Así, aunque la formalidad otorga capacidad operativa a la Casa Rosada, casi nadie mira hacía ahí con alguna expectativa de poder encontrar respuestas a sus inquietudes y preocupaciones. Puede ser un error. Las últimas acciones presidenciales en busca de recuperar el protagonismo revelan que la resignación todavía no habita a Alberto Fernández. Lo demuestra aun a riesgo de caer demasiado reiteradamente en acciones que lo dejan al borde al ridículo (o algo más).
La centralidad de Massa y Cristina Kirchner le dio sobrevida a una administración tambaleante, que se refleja en el termómetro del mercado cambiario. Todo un logro del “superministro” que a veces se viste de presidente de hecho. Como si hubiera cambiado el gobierno. Pero esa también es una conclusión errónea. No solo Fernández sigue ocupando ese sitial, sino que el cristicamporismo no bajó banderas ni resignó expectativas.
De todas maneras, la sociedad en esta etapa sigue intacta. Aun con recetas y gestos que irritan la epidermis de Cristina Kirchner y sus herederos, Massa se permitió ganar el tiempo que se les escurría y, además, les brinda protección para que los temas que más les preocupan no se salgan de control en los ámbitos en los que él tiene influencia. Su relación con algunos poderes les da, al menos por ahora, cierto blindaje más allá de los espacios que el cristicamporismo controla. Sociedades y soluciones de emergencia.

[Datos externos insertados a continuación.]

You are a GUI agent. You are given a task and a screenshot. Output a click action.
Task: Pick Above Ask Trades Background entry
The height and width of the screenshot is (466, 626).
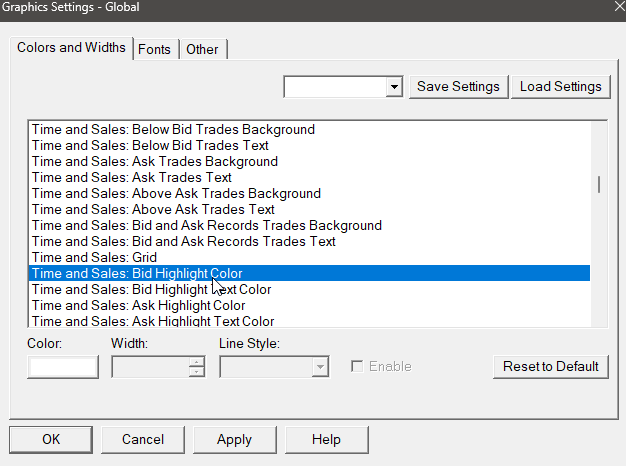coord(176,193)
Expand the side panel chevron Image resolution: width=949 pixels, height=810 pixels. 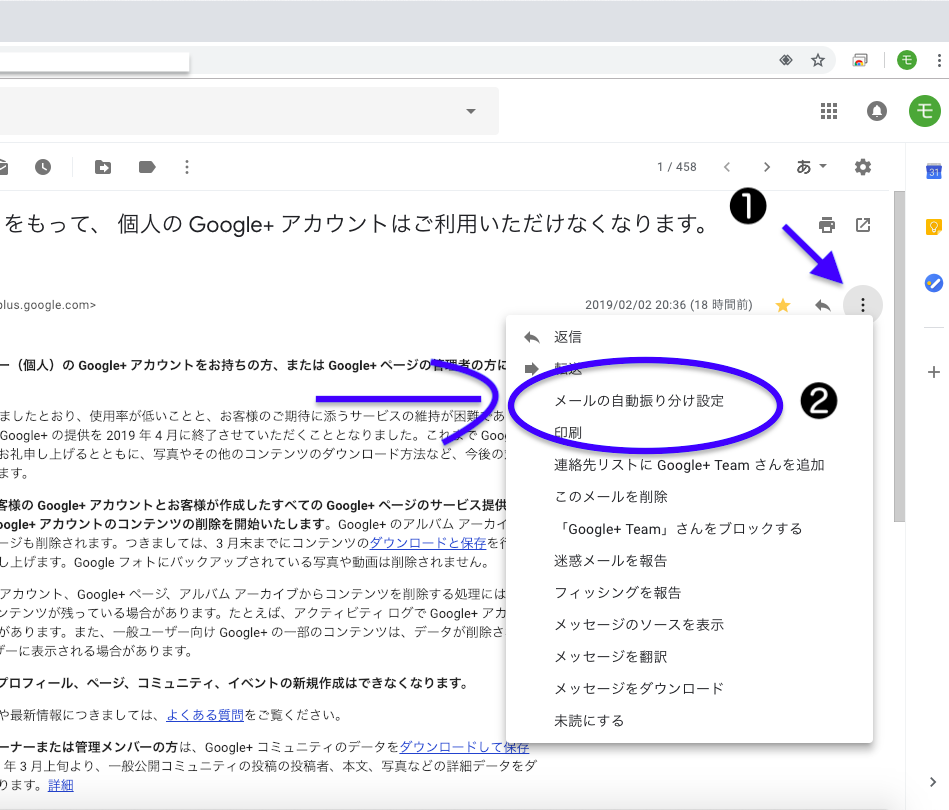933,782
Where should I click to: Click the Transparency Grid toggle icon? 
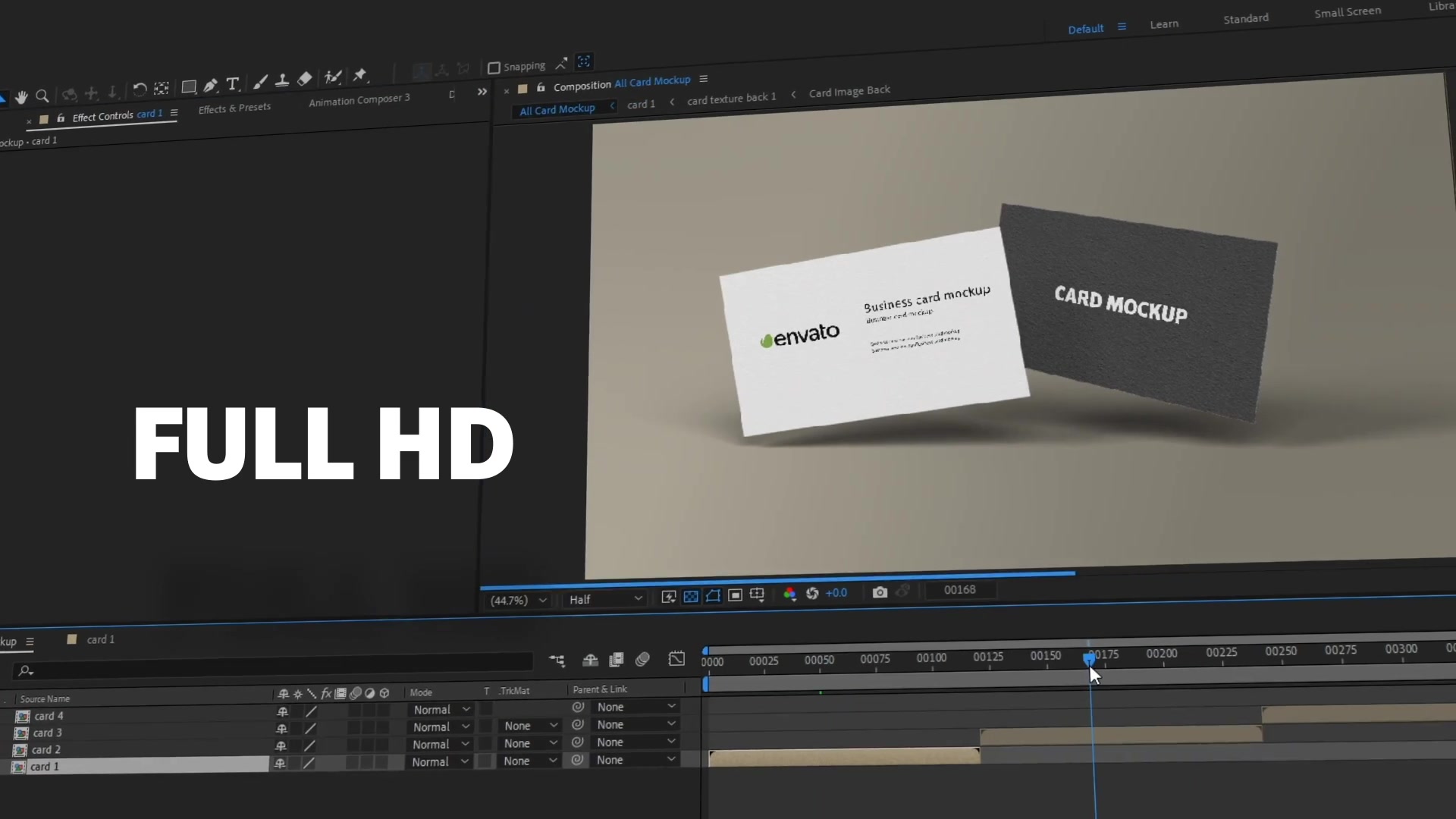click(x=690, y=594)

Para los ciudadanos, especialmente los que no se enrolan en los espacios más intensos, el futuro es tan incierto que el mediano plazo apenas si llega al fin de semana en el que tiene que ir al supermercado. La inflación, que sigue desestructurando la vida de los argentinos como lo hizo la pandemia, no tiene, al menos por ahora, vacuna ni plan serio que permita avizorar un control.
Los juegos de corto plazo entrañan demasiados riesgos, sobre todo si para la política la sociedad sigue resultando “opaca” y no advierte ni se reparan las muchas precariedades que la habitan. Los desafíos son de nueva generación.